Par Holger Schmid, Directeur, Programmes Suisse / Economie durable, Fondation MAVA

Après une décennie passée à travailler dans la philanthropie, j’ai pu observer, et prendre part à, de nombreuses façons dont les fondations s’engagent (ou pas) avec leurs bénéficiaires potentiels ou actuels. La philanthropie la plus traditionnelle ne comprend pas d’interaction directe – il s’agit juste de soumettre des idées de projets, développées dans leur intégralité, et elles sont ensuite soumises à la merci de la décision du Conseil de la fondation et de son expertise. Le rôle du Conseil est de voir les forces et faiblesses du projet, et de juger de son adéquation avec les priorités de la fondation. De son côté, le candidat essaie, en se basant sur son interprétation de la mission de la fondation, de présenter une idée de projet avec une approche et une formulation susceptibles d’influencer favorablement la décision du Conseil. Les deux parties travaillent dans leur bulle, avec leurs propres opinions et connaissances, et chacune essaie, d’une certaine façon, d’être plus intelligent que l’autre. Malgré toute la bonne volonté que chacune des parties peut avoir, ce modèle basé sur ce « jeu du plus malin », ne mène pas toujours aux meilleurs résultats pour la cause.

Malheureusement, une grande partie du financement se fait encore de cette façon. Néanmoins, il est à noter que les fondations – surtout les grandes, qui peuvent se permettre un personnel dédié – ont investi dans le renforcement de leur compréhension et de leur expertise dans les domaines qui les intéressent, permettant ainsi un meilleur dialogue et une compréhension accrue entre le bailleur et le bénéficiaire. Malgré cela, une grande partie du personnel des fondations reste encore souvent généraliste, et manque de connaissances spécialisées et de temps pour se pencher sur une question particulière et la comprendre suffisamment pour formuler des recommandations ou émettre un jugement basé sur une compréhension approfondie. C’est notamment vrai dans les domaines qui changent rapidement, comme dans le programme Économie durable de la MAVA. Ce manque de connaissances approfondies est généralement compensé par une expertise extérieure, limitée dans la portée et souvent déconnectée de la philosophie de la fondation et de son portefeuille de financement au sens large. Même s’il s’agit d’un grand pas en avant, et d’une importante amélioration dans la relation entre le bailleur et le destinataire qui se répercute au final sur la qualité des projets et des décisions prises, le bailleur et le bénéficiaire restent encore opposés.

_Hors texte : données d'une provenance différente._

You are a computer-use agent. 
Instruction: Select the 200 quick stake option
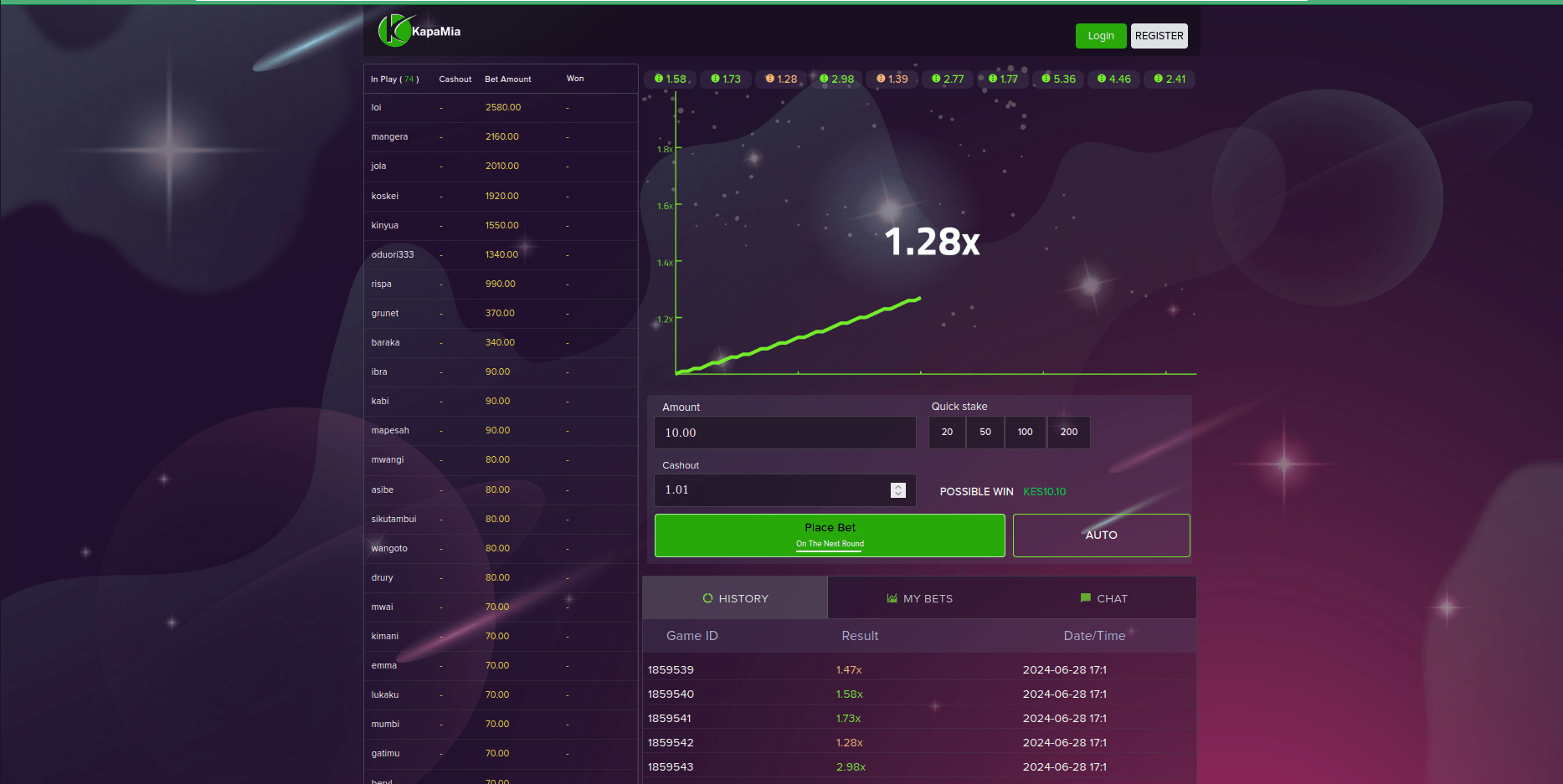click(x=1068, y=433)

Ne serait-il pas plus logique d’essayer d’éliminer ces frictions, et de réunir le bénéficiaire et le bailleur afin que chacun puisse faire valoir ses principaux atouts ? Ne serait-il pas bénéfique de créer un espace où les bailleurs vont plus loin que le seul financement et deviennent des rassembleurs et des facilitateurs, et où les bénéficiaires sont au plus près des problématiques et deviennent la source d’expertise ?

Dans le développement et la réalisation de notre dernière stratégie, c’est exactement ce que nous faisons. Nous avons invité nos partenaires à co-développer nos programmes. Nous avons réuni nos partenaires afin de mettre au point des stratégies de financement et créé des comités de pilotage multi-organisationnels afin d’orienter la mise en œuvre des programmes et projets. Dans notre programme Économie durable, nous sommes même allés un pas plus loin, et avons créé des accords de collaboration sur le long terme avec des partenaires clés, pour qu’ils nous fournissent une expertise thématique spécifique et un accès aux réseaux d’experts pour le développement et la réalisation du programme. Par comparaison avec le modèle philanthropique traditionnel du « jeu du plus malin », nous avons dorénavant un secrétariat de fondation partiellement distribué, avec des tâches techniques externalisées aux partenaires et bénéficiaires. En termes de ressources opérationnelles, nous avons apporté une expertise équivalente à 1 ETP réparti chez cinq partenaires différents (think tanks, ONG et réseaux).

Ce que nous avons appris jusqu’à présent :

  • Nous pensons que nous avons un accès continu à une compréhension technique approfondie.
  • Les dépenses opérationnelles relatives à l’expertise gagnée sont très favorables.
  • Tous les partenaires ont des caractéristiques très différentes, et ont besoin d’une gestion ou d’un coaching individuel pour comprendre les besoins de la philanthropie.
  • Même les organisations qui travaillent quotidiennement sur les problématiques n’ont pas une vision globale, et ont besoin d’encouragement pour aller plus loin dans leurs démarches.

Pour la bonne gouvernance d’une telle structure, il faut un Conseil consultatif en accompagnement. Dans un prochain article du blog, nous vous donnerons plus d’informations sur les enseignements tirés avec le Conseil.